Well to address that we need to calculate the numbers. And to start, the flu death numbers are as low as they are because we have a vaccine, and every year there is an aggressive campaign aimed at the people most likely to die for the disease.
We don't yet have a covid vaccine, and it is highly transmissible, so if we did nothing to prevent its spread it would likely reach a majority of people. In the US that means at least 200 million.
Now multiply that by 0.2% and you get at least 400,000 deaths, 8 times the number for a bad flu season.
I say that is high enough to merit aggressive governmental action to halt transmission until we get a vaccine. For those who say no, I would ask what, if anything, would be a high enough number?

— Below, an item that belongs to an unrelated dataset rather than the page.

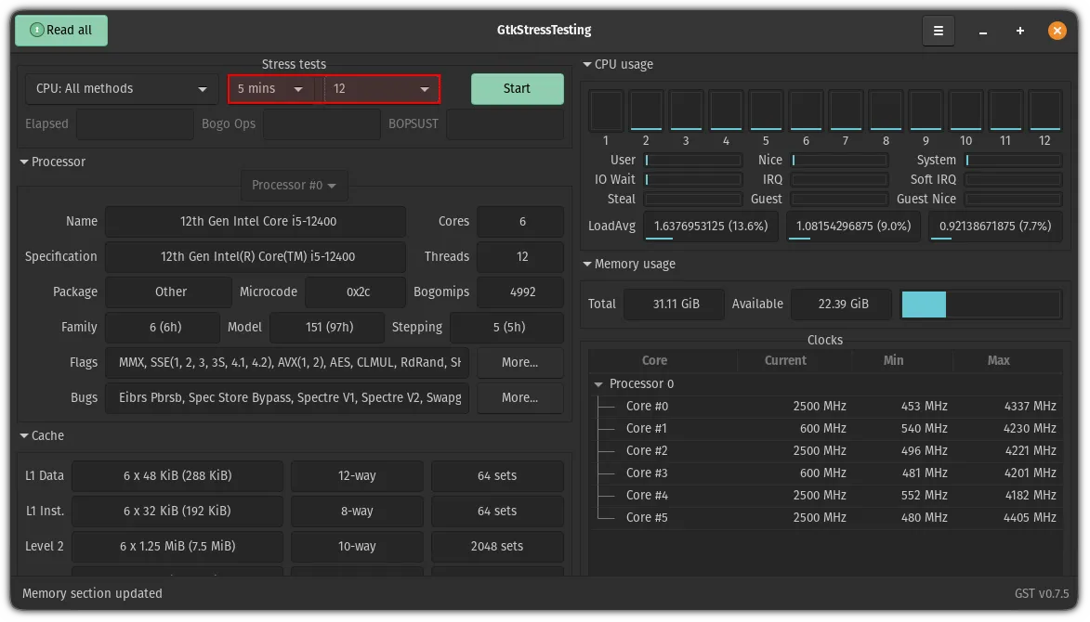The image size is (1090, 622).
Task: Select the Core #5 clock row
Action: point(825,518)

Wikipedia says we have 300 million alveoli. If you lose 10% to the virus, is that OK? By itself that's probably not a big deal, but let's say you're a smoker who has lived his whole life in a polluted city.
So you come out of ICU with only 50% of optimal lung capacity. Is that still OK? What if you only have 20% left, are you barely hanging on? Do you have to walk around breathing supplemental oxygen?
And of course, this gets blamed on coronavirus and not the lifestyle choices.